Тут Роллан заметил, что взгляд Оззи как-то затуманился, вероятно, ему было нелегко вспоминать о прошлом.
– Да, она была очень красивой, – повторил Оззи, – но я думал о Белле, я не мог забыть её, надеялся, что она жива... И несколько раз я пытался вернуться в Эллизор, но как ты сам знаешь, это было невозможно. Только сейчас удалось, в последний раз. Мне казалось, что прошло лет десять... Да, не больше... А ты говоришь, что сто... В общем, я потерял Беллу, не смог её спасти... Значит, потерял навсегда...
Вероятно, за этим разговором они несколько утратили бдительность, потому что где-то в стороне под холмом в небольшом овражке раздался глухой и короткий вой, а затем – рычание, которое тоже было не очень продолжительным, но говорило о совершенно конкретной и быстро надвигающейся опасности.
– Ну, вот, что и следовало ожидать, – проговорил Оззи с ледяным спокойствием. – Теперь нам так просто не уйти!
Роллан молча вынул из ножен свой меч, осмотрел его, потом вложил обратно и достал из-за спины притороченный там ранее арбалет.
– Этим ты этих волколаков не возьмёшь! – пробормотал, глянув на Роллана, Оззи и покровительственно тронул его за плечо: – Идём! Если будет заваруха, ни в коем случае не лезь вперёд! Если меня сразят или сомнут, беги вниз, не вступайся!
– Ещё чего! – со всем пылом возразил Роллан. – И не подумаю бежать!
Оззи лишь вздохнул.
– Иногда лучше не умирать всем вместе, пусть даже это и выглядит доблестно. Бывают случаи, когда больше смысла, если кто-то остался в живых.
– Зачем здесь жить? – не унимался в ответ Роллан. – Зачем вообще жить в мире, где честь и доблесть не имеют никакого значения?

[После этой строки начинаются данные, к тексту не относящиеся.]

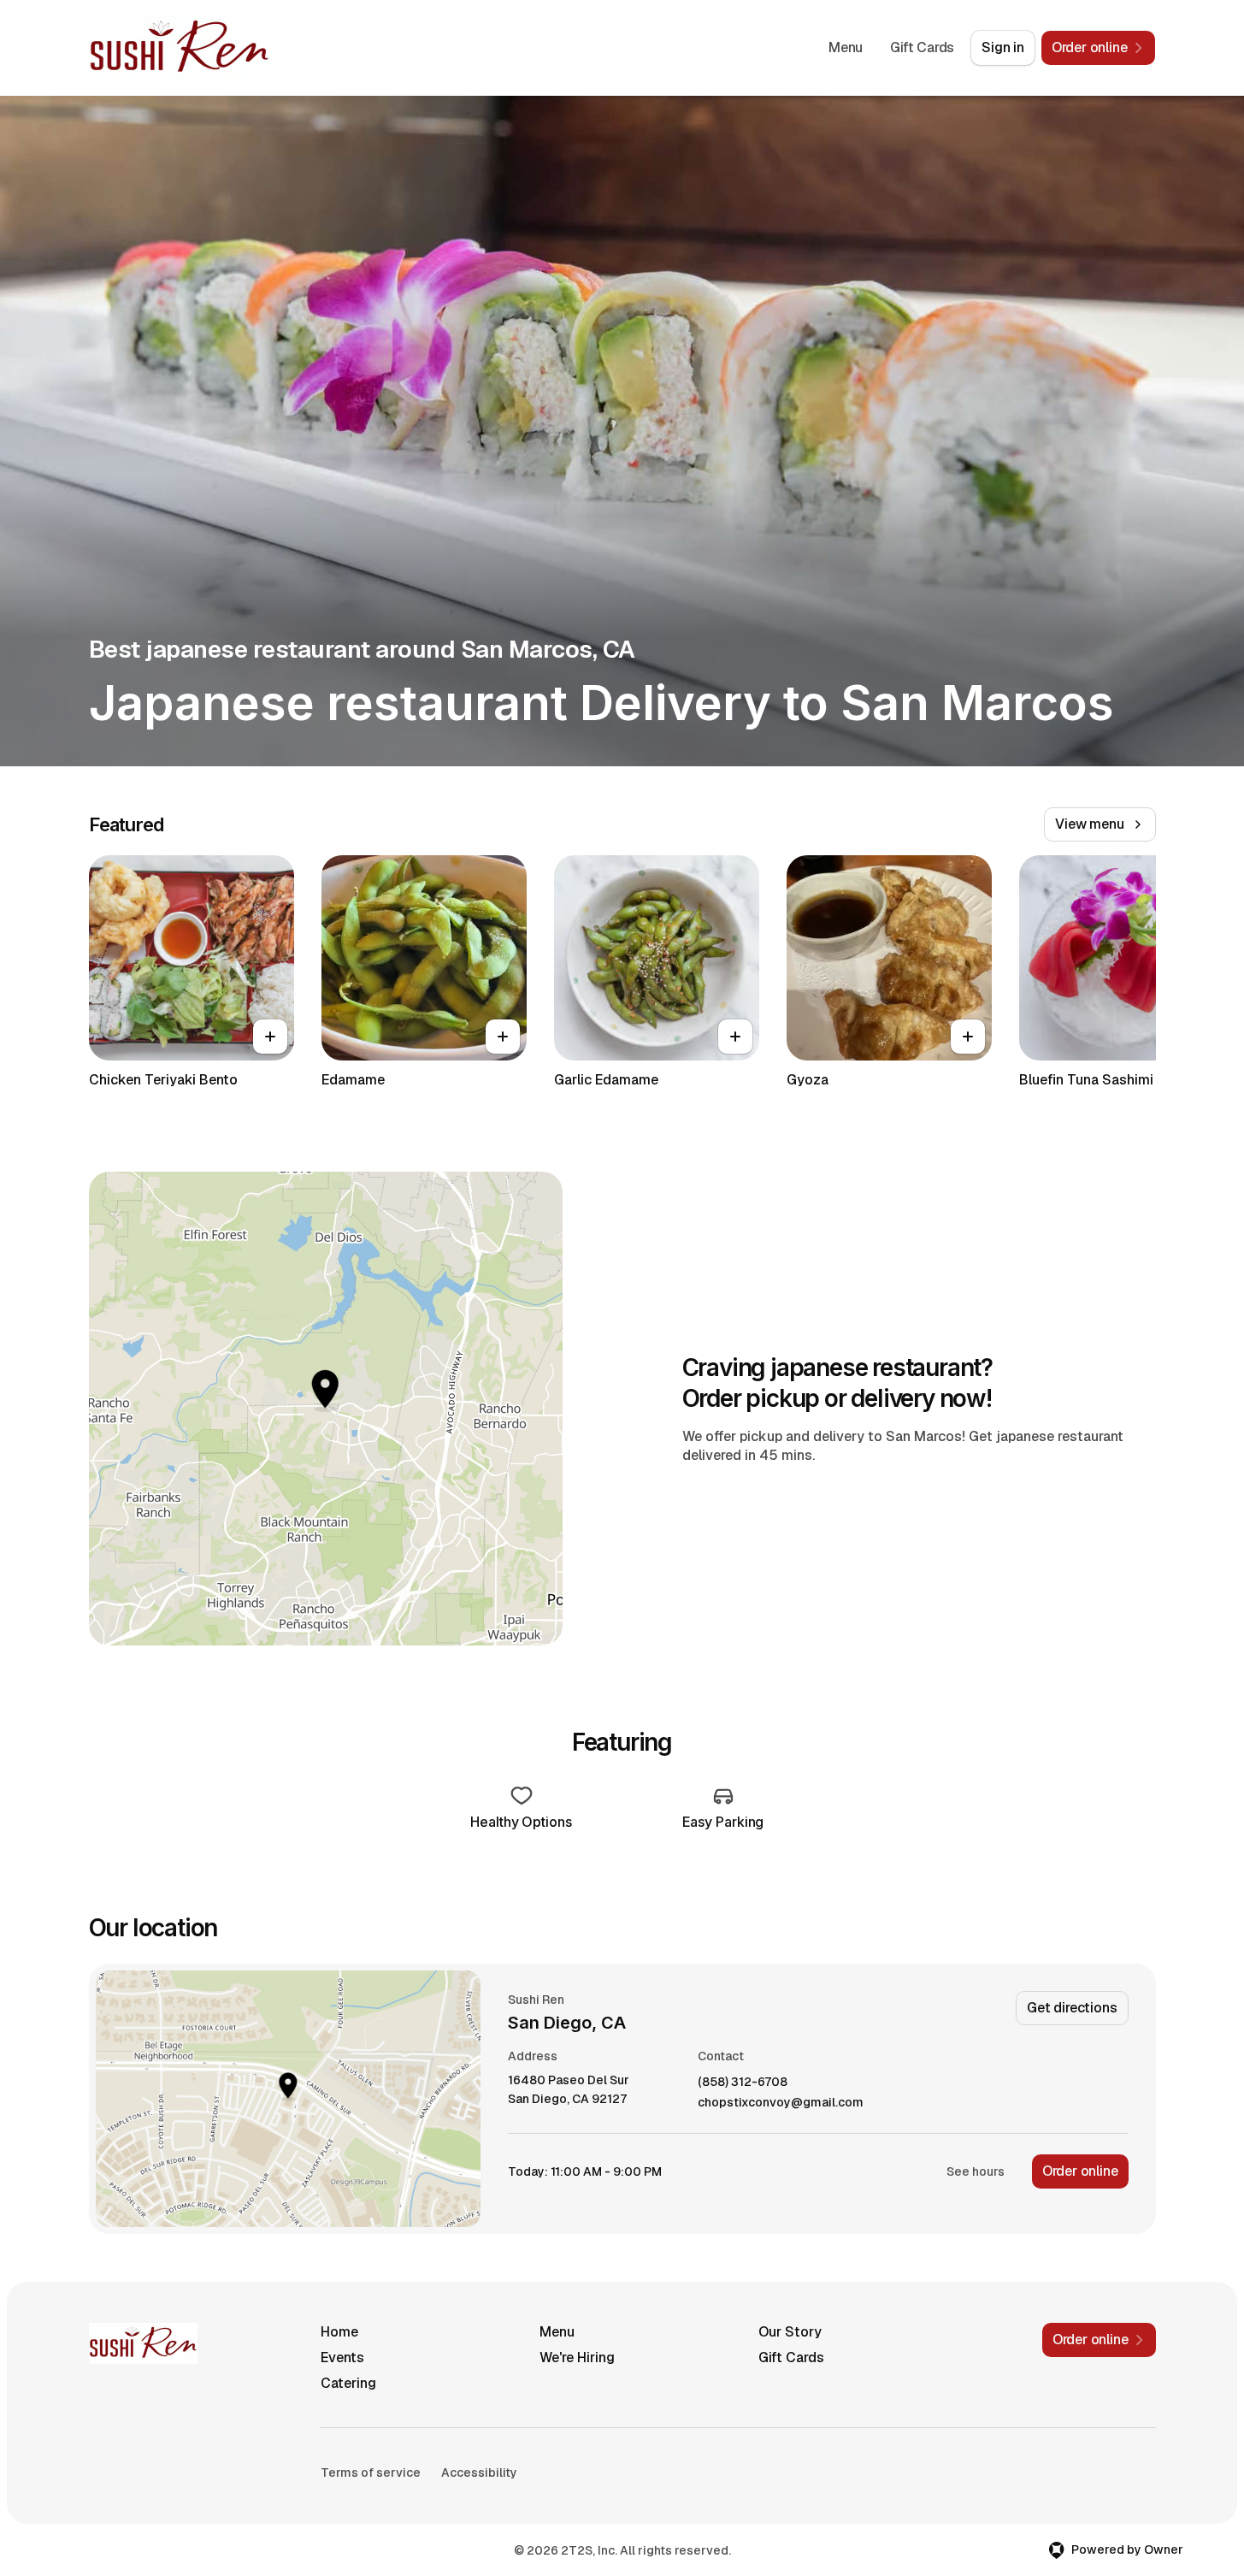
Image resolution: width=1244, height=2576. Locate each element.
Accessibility (479, 2472)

Ответить на эту тираду Оззи не успел: там, куда они направили свой бег, среди развалин ангара, скрывающего лаз с винтовой лестницей, прямо на их пути появился самый настоящий волколак. Этот зверь был почти таким же, как и при первой встрече Роллана с Оззи, если не ещё крупнее. Но тоже – черно-серый, с бурыми подпалинами и люто горящими глазами. Вероятно, в предыдущий раз Роллан не успел вполне оценить этот хищный звериный взгляд, но теперь на это было время: зверь пока не двигался, словно оценивающе рассматривая неожиданно появившуюся добычу. Да, взгляд волколака был беспощаден, абсолютно беспощаден, вот что ощутил Роллан при новой встрече с этим монстром. А ещё почему-то ему на ум пришёл совершенно лишний, применительно к данной ситуации, вопрос, а чем здесь питаются эти самые волколаки, если тут нет никакой вообще живности? – уж больно виду у этого зверюги был откормленный, даже лоснящийся. Да уж, странно, неужели у некоторых видом нечисти вид может быть именно таким: вполне сытым – и убивают они не из желания насытится, но просто из желания убивать?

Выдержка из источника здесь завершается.